● WHAT THIS TASK INVOLVES:
Begin at the line that has "Where should I click to: Click the help" and stop after the line that has "click(94, 172)". Give only those lines of the data again, with "tweet" swapped for "post" and everything else unchanged.

● DATASET ROWS:

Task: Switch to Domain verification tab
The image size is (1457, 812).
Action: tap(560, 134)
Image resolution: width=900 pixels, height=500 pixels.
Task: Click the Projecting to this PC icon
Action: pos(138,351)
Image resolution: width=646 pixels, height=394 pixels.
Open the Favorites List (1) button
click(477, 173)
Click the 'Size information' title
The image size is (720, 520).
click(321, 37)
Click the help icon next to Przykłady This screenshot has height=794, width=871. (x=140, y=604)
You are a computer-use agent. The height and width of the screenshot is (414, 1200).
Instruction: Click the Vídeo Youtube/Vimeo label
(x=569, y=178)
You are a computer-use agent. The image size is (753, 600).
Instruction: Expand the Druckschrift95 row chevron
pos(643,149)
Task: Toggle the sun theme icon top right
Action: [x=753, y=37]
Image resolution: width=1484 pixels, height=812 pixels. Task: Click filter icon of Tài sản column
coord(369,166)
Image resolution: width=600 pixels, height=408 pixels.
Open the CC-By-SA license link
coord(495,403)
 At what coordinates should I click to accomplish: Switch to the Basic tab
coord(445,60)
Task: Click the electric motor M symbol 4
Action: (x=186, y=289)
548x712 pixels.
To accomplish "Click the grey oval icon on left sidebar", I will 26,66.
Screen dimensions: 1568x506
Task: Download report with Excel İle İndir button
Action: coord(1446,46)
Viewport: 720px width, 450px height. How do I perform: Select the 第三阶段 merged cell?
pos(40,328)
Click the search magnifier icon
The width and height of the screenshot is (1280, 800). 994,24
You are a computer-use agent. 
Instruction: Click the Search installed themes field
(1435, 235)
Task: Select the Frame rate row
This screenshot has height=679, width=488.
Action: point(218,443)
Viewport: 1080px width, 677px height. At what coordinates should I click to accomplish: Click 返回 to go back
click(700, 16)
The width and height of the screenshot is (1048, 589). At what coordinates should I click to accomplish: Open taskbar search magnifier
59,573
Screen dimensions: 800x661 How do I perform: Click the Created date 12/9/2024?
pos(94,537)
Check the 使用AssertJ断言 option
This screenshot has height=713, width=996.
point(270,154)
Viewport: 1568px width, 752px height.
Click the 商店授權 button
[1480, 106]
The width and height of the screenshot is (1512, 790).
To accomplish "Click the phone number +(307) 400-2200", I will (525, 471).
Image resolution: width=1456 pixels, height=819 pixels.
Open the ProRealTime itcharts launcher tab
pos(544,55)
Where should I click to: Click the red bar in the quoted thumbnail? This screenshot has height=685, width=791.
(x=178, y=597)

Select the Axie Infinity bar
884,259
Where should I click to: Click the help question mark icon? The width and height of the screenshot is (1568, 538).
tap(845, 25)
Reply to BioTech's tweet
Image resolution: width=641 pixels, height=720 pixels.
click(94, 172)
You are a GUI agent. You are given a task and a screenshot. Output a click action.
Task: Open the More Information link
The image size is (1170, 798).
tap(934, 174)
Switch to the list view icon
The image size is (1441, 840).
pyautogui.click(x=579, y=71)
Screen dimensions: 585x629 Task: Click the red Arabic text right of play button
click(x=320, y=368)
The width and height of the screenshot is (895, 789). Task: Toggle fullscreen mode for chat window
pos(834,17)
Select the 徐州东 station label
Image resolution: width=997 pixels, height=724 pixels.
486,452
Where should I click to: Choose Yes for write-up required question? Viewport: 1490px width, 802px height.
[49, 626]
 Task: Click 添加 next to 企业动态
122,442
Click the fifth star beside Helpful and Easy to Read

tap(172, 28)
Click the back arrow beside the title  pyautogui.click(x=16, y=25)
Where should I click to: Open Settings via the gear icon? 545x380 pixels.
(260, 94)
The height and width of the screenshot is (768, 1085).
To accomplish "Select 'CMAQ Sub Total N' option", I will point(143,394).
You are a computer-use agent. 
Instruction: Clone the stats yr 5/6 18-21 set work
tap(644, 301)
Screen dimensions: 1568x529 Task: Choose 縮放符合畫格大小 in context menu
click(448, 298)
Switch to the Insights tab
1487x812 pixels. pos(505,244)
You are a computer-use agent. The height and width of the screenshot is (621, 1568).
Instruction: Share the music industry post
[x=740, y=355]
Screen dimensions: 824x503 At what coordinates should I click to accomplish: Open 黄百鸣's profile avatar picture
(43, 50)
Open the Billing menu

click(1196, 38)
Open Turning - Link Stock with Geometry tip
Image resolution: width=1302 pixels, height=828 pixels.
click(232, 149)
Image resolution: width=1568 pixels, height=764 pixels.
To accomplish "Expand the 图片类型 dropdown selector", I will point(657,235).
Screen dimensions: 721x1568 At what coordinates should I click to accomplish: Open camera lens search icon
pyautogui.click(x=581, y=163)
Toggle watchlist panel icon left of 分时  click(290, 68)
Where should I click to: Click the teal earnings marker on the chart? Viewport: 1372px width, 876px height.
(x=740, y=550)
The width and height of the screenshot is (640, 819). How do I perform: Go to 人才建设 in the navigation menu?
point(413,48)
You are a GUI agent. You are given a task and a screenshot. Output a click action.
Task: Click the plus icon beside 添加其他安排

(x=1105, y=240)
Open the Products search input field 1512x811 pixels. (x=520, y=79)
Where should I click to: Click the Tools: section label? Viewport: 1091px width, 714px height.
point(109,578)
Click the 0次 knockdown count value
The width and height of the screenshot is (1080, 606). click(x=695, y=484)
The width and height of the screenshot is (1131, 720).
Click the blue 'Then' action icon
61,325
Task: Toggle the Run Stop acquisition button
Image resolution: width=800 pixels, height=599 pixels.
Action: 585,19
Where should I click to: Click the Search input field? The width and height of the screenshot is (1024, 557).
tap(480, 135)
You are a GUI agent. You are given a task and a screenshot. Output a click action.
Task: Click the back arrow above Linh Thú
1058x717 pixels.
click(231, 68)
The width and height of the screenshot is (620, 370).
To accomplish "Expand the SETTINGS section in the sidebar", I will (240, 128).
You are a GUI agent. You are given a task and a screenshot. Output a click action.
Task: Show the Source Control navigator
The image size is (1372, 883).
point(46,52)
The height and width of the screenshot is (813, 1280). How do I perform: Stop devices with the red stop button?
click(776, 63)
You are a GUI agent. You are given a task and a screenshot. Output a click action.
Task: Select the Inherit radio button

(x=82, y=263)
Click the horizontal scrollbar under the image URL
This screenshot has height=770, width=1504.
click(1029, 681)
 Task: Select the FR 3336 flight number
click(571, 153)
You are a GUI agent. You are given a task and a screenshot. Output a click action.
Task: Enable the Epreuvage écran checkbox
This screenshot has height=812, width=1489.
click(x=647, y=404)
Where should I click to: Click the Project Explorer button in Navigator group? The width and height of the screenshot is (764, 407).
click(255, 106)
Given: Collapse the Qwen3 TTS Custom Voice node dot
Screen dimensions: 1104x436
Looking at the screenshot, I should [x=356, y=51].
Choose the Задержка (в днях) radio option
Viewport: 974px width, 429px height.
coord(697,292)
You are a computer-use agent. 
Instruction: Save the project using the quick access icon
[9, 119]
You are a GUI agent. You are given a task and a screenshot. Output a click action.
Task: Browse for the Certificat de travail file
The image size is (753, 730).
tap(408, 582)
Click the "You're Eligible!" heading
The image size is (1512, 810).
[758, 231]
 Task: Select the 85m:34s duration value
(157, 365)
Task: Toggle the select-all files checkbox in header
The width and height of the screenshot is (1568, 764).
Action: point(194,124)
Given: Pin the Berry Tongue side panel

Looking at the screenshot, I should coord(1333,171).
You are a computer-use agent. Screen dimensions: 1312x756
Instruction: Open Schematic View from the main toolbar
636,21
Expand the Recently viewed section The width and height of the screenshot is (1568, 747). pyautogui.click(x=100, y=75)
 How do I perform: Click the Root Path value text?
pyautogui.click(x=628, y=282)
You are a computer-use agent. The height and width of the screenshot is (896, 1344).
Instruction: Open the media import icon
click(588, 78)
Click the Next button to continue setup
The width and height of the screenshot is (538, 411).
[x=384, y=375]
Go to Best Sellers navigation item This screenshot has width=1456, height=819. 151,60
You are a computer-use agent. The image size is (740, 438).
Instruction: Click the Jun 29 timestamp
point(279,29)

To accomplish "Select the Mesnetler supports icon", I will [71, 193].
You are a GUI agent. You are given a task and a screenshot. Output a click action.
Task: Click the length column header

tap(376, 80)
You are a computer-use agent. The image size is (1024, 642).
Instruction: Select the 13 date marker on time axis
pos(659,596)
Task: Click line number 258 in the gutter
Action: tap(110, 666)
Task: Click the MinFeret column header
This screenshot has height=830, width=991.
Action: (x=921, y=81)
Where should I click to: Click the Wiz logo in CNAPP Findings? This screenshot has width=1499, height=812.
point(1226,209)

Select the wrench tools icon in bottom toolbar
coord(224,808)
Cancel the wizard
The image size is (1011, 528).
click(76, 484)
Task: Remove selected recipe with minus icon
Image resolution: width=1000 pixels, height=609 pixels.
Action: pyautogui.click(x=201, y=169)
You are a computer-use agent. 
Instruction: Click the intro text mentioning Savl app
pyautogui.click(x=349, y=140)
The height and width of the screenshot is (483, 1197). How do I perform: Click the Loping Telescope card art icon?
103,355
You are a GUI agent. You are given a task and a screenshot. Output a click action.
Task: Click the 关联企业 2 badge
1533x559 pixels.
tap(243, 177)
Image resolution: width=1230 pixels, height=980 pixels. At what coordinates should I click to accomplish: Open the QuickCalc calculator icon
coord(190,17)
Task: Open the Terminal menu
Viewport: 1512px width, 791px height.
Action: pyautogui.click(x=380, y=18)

● FULL ANSWER:
Where should I click to: Click the help question mark icon? The width and height of the screenshot is (1568, 538).
tap(845, 25)
Reply to BioTech's post
Image resolution: width=641 pixels, height=720 pixels.
click(94, 172)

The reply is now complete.